Governments most commonly use the power of
eminent domain when the acquisition of real property is necessary
for the completion of a public project such as a road, and the owner
of the required property is unwilling to negotiate a price for its
sale. In many jurisdictions the power of eminent domain is tempered
with a right that just compensation be made for the appropriation.
Some coined the term expropriation to refer
to "appropriation" under eminent domain law, and may especially
be used with regard to cases where no compensation is made for the
confiscated property. Examples include the 1960 Cuban expropriation
of property held by U.S. citizens, following a breakdown in economic
and diplomatic relations between the Eisenhower Administration and
the Cuban government under Fidel Castro. U.S. nationals and corporations
held vast amounts of Cuba's prime real-estate. Cuban authorities
offered just compensation for US properties, as they had successfully
done for Spanish, British and French properties when they nationalized
private property in Cuba, for the common good. However, U.S. authorities
refused, adhering to the notion that those properties are still
privately owned by U.S. interests forty five years later. This is
in direct contrast with recent rulings by the US Supreme Court which
allows a corporation to displace a private citizen from his/her
realty, if the corporate development is considered to be in the
best interest of the municipality.
The term "condemnation" is used to
describe the act of a government exercising its authority of eminent
domain. It is not to be confused with the term of the same name
that describes the legal process whereby real property, generally
a building, is deemed legally unfit for habitation due to its physical
defects. Condemnation via eminent domain indicates the government
is taking the property; usually, the only thing that remains to
be decided is the amount of just compensation. Condemnation of buildings
on grounds of health and safety hazards or gross zoning violation
usually does not deprive the owner of the property condemned but
requires the owner to rectify the offending situation.

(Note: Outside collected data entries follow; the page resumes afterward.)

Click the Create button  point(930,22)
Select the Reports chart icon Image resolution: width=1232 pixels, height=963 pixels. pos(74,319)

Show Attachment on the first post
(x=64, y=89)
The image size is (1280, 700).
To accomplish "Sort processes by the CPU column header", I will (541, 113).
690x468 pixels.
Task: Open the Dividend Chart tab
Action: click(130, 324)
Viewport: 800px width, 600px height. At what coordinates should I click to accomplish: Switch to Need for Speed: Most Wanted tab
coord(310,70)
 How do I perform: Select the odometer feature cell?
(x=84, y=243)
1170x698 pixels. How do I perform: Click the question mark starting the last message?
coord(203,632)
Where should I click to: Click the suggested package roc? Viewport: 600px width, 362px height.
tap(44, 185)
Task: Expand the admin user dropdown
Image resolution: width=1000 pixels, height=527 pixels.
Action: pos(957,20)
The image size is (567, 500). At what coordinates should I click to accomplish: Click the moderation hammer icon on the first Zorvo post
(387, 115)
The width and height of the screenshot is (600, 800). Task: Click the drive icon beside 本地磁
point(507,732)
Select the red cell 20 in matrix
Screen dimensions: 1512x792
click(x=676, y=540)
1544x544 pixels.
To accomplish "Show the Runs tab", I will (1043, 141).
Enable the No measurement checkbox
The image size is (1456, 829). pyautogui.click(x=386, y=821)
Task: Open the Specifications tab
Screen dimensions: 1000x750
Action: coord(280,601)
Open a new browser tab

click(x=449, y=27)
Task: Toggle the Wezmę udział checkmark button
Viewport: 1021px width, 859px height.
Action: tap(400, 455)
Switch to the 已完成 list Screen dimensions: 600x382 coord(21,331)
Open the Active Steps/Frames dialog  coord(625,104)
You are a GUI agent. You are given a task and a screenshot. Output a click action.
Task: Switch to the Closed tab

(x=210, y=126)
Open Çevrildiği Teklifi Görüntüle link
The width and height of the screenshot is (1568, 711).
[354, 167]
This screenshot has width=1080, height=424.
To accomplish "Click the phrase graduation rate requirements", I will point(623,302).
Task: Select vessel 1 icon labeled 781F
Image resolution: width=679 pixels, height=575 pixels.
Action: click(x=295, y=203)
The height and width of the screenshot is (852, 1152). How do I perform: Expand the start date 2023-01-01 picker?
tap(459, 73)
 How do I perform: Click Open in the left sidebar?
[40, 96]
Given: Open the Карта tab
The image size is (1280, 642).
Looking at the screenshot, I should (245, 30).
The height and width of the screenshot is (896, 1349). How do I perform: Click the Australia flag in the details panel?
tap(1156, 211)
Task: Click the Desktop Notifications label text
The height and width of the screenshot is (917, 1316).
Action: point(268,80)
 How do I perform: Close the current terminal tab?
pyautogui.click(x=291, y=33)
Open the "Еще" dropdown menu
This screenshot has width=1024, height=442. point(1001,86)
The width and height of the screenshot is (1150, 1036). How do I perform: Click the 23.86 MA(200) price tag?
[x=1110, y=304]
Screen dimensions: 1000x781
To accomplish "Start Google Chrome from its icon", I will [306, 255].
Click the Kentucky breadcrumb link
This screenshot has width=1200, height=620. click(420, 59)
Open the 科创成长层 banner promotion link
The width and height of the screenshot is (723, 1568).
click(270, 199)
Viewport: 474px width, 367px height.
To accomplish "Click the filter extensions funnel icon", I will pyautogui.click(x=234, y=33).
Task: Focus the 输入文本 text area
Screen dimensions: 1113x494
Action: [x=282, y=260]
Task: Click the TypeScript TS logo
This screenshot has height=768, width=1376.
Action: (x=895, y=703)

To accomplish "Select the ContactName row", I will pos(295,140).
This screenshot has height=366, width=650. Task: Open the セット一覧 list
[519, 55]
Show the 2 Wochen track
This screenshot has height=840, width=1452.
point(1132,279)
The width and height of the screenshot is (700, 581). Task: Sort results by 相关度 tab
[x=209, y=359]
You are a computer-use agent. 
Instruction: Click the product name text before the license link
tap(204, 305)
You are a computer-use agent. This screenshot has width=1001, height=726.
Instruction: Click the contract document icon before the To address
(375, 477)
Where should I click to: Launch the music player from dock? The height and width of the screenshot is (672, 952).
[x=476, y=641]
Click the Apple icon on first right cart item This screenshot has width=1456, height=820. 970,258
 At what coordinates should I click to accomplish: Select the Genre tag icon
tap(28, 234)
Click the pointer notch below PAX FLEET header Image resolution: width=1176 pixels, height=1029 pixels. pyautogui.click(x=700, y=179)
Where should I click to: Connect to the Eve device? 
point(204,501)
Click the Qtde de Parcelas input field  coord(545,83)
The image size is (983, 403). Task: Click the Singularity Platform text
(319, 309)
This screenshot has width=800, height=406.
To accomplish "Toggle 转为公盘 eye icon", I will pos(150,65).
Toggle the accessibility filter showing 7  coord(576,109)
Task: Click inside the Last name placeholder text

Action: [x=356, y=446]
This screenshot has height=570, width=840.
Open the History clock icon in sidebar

The exercise of eminent domain is not limited
merely to real property. Governments may also condemn the value
in a contract such as a franchise agreement (which is why many franchise
agreements will stipulate that in condemnation proceedings, the
franchise itself has no value).
Contents
* 1 Origins
* 2 Allodial vs Feodal Title
* 3 United States
Origins
The power of eminent domain in English law
derives from the form of real property. Many landowners assume that
their property right is absolute under the law, but this is rarely
the case. Instead, a county or other authority has created the property
in fee simple, a concept that derives from feudal fiefs. The same
authority may void (or condemn) the fee and seize the land, as when
a landowner fails to pay property tax. According to William Blackstone,
"The reason of originally granting out
this complicated kind of interest, so that the same man shall, with
regard to the same land, be at one and the same time tenant in fee-simple
and also tenant at the lord's will, seems to have arisen from the
nature of villenage tenure. ... Though they were willing to enlarge
the interest of their villeins, by granting them estates which might
endure for their lives, or sometimes by descendible to their issue,
yet did not care to manumit them entirely; and for that reason it
seems to have been contrived, that a power of resumption at the
will of the lord, should be annexed to these grants, whereby the
tenants were still kept in a state of villenage, and no freehold
at all was conveyed to them in their respective lands."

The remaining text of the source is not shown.